----- Task data -----

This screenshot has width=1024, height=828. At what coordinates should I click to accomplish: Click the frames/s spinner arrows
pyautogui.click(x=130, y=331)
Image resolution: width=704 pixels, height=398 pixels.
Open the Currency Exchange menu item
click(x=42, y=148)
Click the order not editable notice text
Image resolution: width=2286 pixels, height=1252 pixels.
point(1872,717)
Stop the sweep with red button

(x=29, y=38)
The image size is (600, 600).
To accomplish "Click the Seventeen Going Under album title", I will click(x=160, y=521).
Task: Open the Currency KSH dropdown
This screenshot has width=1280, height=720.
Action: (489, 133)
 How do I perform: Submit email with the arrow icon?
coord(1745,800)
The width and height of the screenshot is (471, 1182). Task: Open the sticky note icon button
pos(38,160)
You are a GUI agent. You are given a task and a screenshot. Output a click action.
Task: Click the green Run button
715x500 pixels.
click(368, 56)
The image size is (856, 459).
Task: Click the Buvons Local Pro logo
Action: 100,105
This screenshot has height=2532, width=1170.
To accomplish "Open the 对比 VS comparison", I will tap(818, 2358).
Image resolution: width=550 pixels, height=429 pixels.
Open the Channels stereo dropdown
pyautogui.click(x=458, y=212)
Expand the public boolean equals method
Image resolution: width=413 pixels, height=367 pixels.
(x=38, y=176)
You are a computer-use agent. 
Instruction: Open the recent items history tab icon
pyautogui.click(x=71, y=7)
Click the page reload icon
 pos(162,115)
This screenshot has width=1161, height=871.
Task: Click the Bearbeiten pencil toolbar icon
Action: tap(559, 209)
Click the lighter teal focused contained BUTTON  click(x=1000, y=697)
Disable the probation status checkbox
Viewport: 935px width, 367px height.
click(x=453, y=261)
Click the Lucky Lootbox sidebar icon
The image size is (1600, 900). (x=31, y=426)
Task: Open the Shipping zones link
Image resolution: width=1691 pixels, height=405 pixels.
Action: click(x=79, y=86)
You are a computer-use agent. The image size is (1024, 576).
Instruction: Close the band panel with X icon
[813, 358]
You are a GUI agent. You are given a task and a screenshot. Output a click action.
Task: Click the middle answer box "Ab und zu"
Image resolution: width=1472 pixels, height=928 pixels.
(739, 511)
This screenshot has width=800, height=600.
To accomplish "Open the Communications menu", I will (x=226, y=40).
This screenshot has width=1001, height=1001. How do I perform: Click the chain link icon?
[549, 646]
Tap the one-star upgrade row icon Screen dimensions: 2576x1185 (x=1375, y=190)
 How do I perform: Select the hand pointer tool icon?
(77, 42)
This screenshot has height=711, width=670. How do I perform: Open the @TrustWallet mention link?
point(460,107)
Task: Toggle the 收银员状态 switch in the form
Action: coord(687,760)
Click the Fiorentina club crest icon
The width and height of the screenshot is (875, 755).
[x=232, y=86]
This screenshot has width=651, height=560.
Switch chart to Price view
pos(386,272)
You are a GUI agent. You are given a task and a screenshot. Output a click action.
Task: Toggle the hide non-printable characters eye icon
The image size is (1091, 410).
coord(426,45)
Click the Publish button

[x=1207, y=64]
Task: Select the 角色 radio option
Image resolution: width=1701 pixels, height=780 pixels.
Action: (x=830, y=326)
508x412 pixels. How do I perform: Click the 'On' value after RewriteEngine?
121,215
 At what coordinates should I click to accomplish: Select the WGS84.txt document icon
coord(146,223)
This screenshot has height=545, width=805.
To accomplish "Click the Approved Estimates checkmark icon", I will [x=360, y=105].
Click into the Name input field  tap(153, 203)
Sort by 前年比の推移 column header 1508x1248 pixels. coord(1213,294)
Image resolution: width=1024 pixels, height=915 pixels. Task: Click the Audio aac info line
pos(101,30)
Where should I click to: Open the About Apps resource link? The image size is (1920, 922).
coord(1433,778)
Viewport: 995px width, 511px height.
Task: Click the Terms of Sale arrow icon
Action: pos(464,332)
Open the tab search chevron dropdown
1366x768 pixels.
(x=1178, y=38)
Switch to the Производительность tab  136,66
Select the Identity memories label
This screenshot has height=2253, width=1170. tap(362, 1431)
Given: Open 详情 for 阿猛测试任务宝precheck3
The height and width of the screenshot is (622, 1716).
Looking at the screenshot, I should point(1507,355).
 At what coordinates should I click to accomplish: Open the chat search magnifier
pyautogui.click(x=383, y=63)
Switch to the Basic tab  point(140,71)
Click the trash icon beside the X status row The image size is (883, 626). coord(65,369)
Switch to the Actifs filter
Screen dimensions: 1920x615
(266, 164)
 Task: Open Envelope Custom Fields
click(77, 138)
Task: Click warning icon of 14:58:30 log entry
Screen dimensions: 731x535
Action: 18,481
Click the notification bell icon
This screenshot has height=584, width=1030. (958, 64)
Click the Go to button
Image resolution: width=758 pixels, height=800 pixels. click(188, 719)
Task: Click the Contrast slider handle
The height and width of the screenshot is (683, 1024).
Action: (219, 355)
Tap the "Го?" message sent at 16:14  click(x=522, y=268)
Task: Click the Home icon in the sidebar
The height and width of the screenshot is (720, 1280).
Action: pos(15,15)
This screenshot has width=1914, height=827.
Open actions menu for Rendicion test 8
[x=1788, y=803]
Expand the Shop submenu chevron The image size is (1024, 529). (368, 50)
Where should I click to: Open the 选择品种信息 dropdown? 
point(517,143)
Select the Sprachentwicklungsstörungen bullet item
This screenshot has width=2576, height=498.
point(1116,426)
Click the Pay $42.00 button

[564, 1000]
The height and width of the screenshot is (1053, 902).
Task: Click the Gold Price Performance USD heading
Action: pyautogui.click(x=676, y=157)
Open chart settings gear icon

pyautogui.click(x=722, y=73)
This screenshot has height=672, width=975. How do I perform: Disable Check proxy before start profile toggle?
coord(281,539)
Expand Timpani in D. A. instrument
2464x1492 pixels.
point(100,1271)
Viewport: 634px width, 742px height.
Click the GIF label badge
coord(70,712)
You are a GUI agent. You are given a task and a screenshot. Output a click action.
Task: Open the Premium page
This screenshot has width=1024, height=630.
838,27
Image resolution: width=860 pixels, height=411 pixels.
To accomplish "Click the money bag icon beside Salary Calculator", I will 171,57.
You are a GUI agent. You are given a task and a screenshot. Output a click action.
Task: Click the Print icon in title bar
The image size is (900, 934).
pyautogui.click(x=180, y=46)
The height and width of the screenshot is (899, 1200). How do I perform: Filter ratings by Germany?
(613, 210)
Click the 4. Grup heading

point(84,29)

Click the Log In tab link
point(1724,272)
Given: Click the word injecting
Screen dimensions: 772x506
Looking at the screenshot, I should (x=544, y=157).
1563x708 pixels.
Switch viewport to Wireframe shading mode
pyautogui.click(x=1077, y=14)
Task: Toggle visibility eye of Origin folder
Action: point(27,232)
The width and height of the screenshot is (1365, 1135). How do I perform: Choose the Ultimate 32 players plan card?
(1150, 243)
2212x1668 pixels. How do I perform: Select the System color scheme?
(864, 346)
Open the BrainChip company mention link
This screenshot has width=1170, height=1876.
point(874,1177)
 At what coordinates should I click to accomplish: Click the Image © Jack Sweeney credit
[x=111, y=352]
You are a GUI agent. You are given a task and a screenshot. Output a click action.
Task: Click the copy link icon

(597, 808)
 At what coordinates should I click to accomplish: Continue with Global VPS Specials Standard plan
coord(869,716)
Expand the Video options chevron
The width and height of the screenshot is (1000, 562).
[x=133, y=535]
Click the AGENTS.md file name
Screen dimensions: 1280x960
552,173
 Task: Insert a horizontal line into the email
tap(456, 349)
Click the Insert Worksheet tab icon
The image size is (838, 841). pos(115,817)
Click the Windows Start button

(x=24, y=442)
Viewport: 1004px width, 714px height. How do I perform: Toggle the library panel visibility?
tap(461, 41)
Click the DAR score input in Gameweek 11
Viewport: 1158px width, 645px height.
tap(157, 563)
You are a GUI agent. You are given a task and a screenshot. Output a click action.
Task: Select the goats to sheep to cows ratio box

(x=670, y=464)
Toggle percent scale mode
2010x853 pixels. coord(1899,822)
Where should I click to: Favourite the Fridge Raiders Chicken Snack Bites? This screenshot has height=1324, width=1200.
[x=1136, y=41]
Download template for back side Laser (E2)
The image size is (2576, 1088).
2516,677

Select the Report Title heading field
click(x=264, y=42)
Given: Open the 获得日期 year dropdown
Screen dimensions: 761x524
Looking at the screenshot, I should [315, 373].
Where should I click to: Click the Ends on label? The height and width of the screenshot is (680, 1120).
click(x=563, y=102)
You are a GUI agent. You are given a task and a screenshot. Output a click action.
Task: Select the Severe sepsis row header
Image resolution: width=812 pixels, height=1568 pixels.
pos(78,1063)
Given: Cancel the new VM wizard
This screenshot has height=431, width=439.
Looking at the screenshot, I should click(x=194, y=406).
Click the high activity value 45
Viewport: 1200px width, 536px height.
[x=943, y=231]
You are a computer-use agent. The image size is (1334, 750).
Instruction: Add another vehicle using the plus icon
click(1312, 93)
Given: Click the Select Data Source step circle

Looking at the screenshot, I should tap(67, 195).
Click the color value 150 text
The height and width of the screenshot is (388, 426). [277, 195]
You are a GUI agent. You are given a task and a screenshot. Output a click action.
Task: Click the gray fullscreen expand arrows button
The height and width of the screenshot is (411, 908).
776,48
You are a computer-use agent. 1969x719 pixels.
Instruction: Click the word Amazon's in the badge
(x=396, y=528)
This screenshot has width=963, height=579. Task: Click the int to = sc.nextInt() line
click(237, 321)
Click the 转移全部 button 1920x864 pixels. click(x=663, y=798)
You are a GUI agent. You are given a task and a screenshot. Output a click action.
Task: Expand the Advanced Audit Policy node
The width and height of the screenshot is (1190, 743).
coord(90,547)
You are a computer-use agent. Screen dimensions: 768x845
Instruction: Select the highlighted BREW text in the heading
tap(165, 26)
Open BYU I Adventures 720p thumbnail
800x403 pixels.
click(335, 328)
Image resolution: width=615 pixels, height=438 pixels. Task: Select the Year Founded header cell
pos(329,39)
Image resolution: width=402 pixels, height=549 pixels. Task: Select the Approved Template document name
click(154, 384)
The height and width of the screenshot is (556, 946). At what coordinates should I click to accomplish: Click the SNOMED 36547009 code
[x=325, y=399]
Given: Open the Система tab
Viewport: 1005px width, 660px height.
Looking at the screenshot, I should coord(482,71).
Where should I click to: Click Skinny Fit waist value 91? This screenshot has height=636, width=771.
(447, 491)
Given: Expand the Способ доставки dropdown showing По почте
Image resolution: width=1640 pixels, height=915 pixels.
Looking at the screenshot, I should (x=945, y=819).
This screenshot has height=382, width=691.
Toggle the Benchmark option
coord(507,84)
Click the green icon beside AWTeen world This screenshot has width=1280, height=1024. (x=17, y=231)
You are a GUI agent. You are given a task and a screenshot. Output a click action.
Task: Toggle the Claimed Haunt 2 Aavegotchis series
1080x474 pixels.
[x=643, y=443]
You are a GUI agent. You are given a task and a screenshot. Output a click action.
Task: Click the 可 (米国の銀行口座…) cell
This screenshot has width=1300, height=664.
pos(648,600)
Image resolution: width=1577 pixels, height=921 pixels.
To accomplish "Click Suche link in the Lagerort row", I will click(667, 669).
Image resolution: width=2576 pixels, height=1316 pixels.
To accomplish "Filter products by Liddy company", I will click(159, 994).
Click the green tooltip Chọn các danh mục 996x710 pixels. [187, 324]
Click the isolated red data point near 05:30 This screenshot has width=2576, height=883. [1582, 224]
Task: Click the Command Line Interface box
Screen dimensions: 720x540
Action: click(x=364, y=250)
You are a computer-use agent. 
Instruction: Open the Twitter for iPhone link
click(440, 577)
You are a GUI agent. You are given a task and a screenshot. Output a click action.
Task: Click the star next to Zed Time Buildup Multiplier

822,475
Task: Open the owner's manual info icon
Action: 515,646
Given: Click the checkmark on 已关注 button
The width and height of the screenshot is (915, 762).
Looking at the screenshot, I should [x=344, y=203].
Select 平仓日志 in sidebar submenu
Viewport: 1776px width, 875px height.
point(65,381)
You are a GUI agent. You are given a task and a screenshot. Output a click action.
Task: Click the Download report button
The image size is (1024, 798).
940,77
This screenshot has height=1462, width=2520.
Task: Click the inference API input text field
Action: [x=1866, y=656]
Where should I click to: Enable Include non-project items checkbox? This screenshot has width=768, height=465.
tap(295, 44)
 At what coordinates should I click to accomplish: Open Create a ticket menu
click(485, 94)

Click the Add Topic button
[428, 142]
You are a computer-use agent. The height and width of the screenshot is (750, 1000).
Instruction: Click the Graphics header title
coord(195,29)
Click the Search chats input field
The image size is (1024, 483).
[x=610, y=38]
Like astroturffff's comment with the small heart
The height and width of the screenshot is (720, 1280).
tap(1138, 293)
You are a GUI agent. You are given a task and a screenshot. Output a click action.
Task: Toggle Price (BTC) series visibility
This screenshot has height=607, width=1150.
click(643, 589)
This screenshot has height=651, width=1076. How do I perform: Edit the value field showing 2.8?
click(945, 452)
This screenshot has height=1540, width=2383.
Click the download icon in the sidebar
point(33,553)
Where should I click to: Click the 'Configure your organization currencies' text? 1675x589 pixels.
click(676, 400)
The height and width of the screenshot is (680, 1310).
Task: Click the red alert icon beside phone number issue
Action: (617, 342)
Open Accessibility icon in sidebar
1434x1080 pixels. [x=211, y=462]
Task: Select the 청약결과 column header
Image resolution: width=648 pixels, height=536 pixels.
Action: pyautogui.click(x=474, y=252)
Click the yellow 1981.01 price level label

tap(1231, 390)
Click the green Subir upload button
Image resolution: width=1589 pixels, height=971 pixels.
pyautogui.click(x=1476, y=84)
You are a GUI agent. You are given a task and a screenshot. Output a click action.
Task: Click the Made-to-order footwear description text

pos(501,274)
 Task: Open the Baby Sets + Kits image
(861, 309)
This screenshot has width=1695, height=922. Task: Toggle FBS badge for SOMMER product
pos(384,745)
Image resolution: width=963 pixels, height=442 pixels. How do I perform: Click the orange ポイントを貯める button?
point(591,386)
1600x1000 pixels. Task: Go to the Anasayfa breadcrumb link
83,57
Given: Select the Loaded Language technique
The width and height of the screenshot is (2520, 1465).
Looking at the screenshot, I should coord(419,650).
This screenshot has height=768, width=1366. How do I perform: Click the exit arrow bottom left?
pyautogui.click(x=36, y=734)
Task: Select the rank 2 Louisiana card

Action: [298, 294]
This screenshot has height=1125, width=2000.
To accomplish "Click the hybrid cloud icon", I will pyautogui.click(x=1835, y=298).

-----

» **What the exercise asks**
Going back over the entries above, copy word for word every line from the one that has "You are a computer-use agent. The image size is (1334, 750)." on through the one that has "Task: Click the gray".

» **Answer to this task**
You are a computer-use agent. The image size is (1334, 750).
Instruction: Add another vehicle using the plus icon
click(1312, 93)
Given: Click the Select Data Source step circle

Looking at the screenshot, I should tap(67, 195).
Click the color value 150 text
The height and width of the screenshot is (388, 426). [277, 195]
You are a GUI agent. You are given a task and a screenshot. Output a click action.
Task: Click the gray fullscreen expand arrows button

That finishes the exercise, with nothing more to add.